Utilizing Input Parameters and Filter Expressions for Fewer, more Efficient, Views

As any data modeler knows, there are many ways to achieve a desired outcome when it comes to modeling. Therefore, one of the goals of modeling should be to find the most efficient way to meet the requirements in regards to both performance and future maintenance. SAP HANA has many features to aid the modeler in achieving these efficiencies, one of which is the input parameter. In this discussion I go through an example inspired by a recent project I worked on to demonstrate how we used input parameters and filter expressions to enable efficiency in the design. The design enabled a fewer number of information views to meet project requirements and ultimately cutting down on future maintenance while improving overall dashboard performance.

One of the requirements was to create datasets of top ten performing markets for different time dimensions depending on the user selection (current month, year to date, current month vs prior month, and year to date vs prior year to date); another feature that was later requested was to have the ability to switch between top 10 and bottom 10. The image below shows a visualization of the dataset to fulfill these requirements.

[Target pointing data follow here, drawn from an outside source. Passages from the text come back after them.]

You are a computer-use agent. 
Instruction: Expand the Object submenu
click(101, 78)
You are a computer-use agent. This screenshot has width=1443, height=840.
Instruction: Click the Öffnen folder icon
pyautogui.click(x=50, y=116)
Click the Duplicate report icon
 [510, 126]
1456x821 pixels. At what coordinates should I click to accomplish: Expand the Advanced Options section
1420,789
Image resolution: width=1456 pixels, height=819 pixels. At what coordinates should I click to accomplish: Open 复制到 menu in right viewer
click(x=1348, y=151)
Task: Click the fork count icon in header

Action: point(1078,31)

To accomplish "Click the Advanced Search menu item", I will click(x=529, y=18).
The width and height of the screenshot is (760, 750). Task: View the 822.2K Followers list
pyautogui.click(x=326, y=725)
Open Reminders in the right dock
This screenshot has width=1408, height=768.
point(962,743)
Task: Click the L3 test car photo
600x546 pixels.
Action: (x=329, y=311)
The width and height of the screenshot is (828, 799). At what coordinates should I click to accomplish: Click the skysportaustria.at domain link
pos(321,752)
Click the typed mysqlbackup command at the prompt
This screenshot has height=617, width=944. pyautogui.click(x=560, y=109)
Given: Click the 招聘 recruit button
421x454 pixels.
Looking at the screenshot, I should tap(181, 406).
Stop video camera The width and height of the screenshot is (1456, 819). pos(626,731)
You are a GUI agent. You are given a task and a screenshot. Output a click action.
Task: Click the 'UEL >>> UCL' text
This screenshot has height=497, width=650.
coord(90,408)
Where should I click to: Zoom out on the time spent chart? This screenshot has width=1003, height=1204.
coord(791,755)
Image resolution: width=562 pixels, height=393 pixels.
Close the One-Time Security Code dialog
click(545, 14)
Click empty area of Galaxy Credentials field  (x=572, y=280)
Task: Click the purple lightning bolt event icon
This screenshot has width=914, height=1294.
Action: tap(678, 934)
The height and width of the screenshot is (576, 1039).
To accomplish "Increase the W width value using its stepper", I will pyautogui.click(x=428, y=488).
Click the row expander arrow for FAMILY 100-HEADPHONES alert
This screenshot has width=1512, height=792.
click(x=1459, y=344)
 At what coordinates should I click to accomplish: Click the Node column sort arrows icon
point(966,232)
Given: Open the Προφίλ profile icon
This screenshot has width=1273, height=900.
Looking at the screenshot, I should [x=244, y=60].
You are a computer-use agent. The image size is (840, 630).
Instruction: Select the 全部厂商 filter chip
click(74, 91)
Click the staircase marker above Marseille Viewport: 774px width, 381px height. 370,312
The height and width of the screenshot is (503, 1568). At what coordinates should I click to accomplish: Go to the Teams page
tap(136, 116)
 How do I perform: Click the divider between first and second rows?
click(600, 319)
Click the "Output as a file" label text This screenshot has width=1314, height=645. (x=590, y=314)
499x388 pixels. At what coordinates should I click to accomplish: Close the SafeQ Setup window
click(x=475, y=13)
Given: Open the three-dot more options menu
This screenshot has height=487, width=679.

When modeling the data in HANA there were a number of methods we could have used to satisfy the requirements. We knew we were going to utilize the HANA calculation view Rank node to perform the top and bottom rankings, because it’s functionality is built into HANA and performs well with large data sets, although we wanted to avoid having to create separate views for the top CM, bottom CM, top YTD, bottom YTD, top vs YTD, etc. The way we achieved that was using input parameters.
By creating one input parameter for the sort direction and one for the time dimension measure, we were able to create one simple view for the chart above. Below are the steps we took to create this calculation view.
First, create the input parameter for the time measure, making sure that the Name in the list of values matches the name of the different measures that the Rank node will sort by (CM, YTD, vsYTD, and vsPM):


Then, in the projection node of the data source, create a calculated measure using the input parameter as in the image below. This calculated measure will now contain the measure CM, YTD, vsYTD, or vsPM depending on the user choice in the input parameter.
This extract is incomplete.